Github Integrates AI to Improve Accessibility Issue Management and Automate Feedback Triage
Host A: Welcome back to DevTools Radio, I'm here with my co-host and we've got a pretty interesting story out of GitHub today — they've rolled out an AI-powered workflow specifically designed to tackle accessibility issue management at scale.
Host B: Oh, this is a good one. Because accessibility feedback is one of those things that everyone agrees matters, but in practice it kind of... falls through the cracks, right?
Host A: Exactly, and that was literally GitHub's problem. Reports were coming in from support tickets, social media, discussion forums — no clear ownership, no centralized tracking. Different teams handling navigation, authentication, shared components — nobody really knew who was responsible for what.
Host B: So it's not that the feedback wasn't there, it's that it was everywhere and nowhere at the same time. What did they actually build to fix that?
Host A: They built a continuous automated workflow using GitHub Actions, GitHub Copilot, and their Models APIs. The whole thing starts with a standardized issue template — when someone submits an accessibility report, it captures structured metadata right away: the source, which components are affected, what barriers the user actually experienced.

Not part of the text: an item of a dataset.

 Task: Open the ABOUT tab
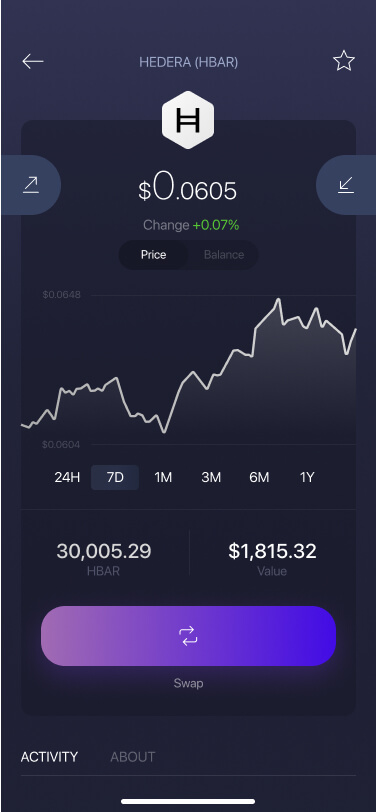[x=133, y=757]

Host B: And then I'm guessing that's where the AI kicks in? Because just centralizing intake is helpful, but that's not exactly the hard part.
Host A: Right, so once an issue is created, it triggers a GitHub Action that sends it to Copilot with carefully crafted prompts. Copilot then classifies the WCAG violation — those are the Web Content Accessibility Guidelines — figures out the severity, identifies which user groups are impacted, like screen reader users or keyboard-only users, and even recommends which team should own the fix.
Host B: That's doing a lot of heavy lifting. And WCAG compliance isn't exactly light reading — there are hundreds of criteria across multiple conformance levels. Getting AI to map reports to specific violations accurately seems... ambitious.
Host A: It is, and they're pretty transparent about the limits. Copilot auto-fills about eighty percent of the structured metadata, but human reviewers still validate everything before it moves forward. The accessibility team corrects any misclassifications, and here's the clever part — those corrections get logged and fed back into the prompts to make the AI smarter over time.
Host B: So it's genuinely improving itself through real usage. That's the kind of feedback loop that actually makes AI systems useful in production rather than just impressive in demos.
Host A: And the numbers back it up. Before this system, only 21 percent of accessibility issues were resolved within 90 days. After? That jumped to 89 percent. Overall resolution time dropped by more than 60 percent year over year.
Host B: Okay, 21 to 89 percent — that's not a marginal improvement, that's a complete transformation of how the team operates. One customer engagement specialist on LinkedIn apparently said they're resolving four times as much feedback in the same 90-day window.
Host A: And what I think is the underrated part of this story is the coaching angle. Copilot isn't just triaging — it's also acting as an accessibility subject matter expert for developers who are writing and reviewing code. So it's building team knowledge, not just processing tickets.
Host B: Which is huge, because one of the biggest challenges in accessibility is that it's a specialized skill set that most developers don't have deep expertise in. If the AI is essentially mentoring engineers on accessible code practices as part of the workflow, that's a multiplier effect.
Host A: That's a great way to put it. Alright, that wraps up today's deep dive — GitHub showing us that AI applied thoughtfully to operational workflows, with humans still in the loop, can move the needle in a really meaningful way on something as important as accessibility.